Trial is scheduled for next month in a case alleging failure by the state to provide accurate, complete translations of voting materials into Alaska Native languages. The lawsuit was brought by several Native villages and elders last year against Lt. Gov. Mead Treadwell and members of the Divisions of Elections, which Treadwell oversees. The Yup’ik, Cup’ik and Gwich’in speakers in the lawsuit allege the state is violating language provisions of the federal Voting Rights Act by not providing election materials in their Native languages. The state, in court filings, defends its Native languages program as robust, involving outreach to villages, bilingual poll workers and translated ballots.

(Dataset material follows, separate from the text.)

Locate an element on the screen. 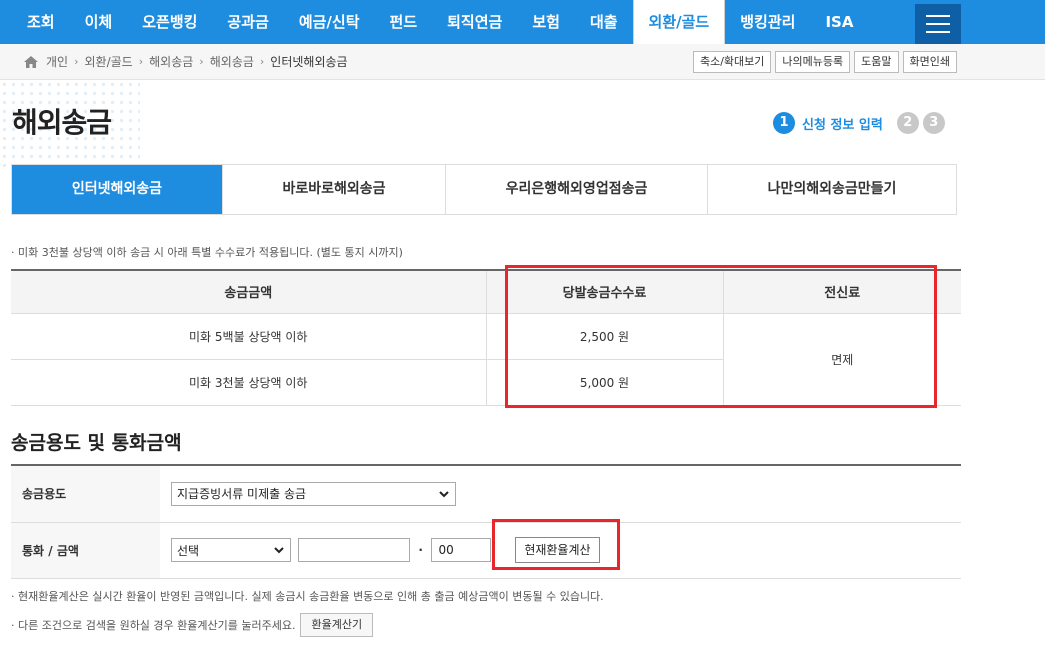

While the program may not be perfect, the law doesn’t demand perfection, only that “all reasonable steps” be taken to assure voters who speak limited English are “effectively informed of, and participate effectively in, voting-connected activities,” the state contends.
Natalie Landreth, lead attorney in the case with the Native American Rights Fund, said if the state provides written material in English, the law requires a translated Yup’ik version, too. “It doesn’t mean you can try pretty hard,” she said, “you have to actually do it.”
Walkie Charles, an assistant professor of Native languages at the University of Alaska Fairbanks who is expected to be a key witness for the plaintiffs, wrote in a report that he has spoken Yup’ik all his life and should be able to understand a ballot written in that language with ease. But he said he had to ask for an English version of a 2010 ballot measure he reviewed to compare the two and try to discern the meaning, the Anchorage Daily News reported.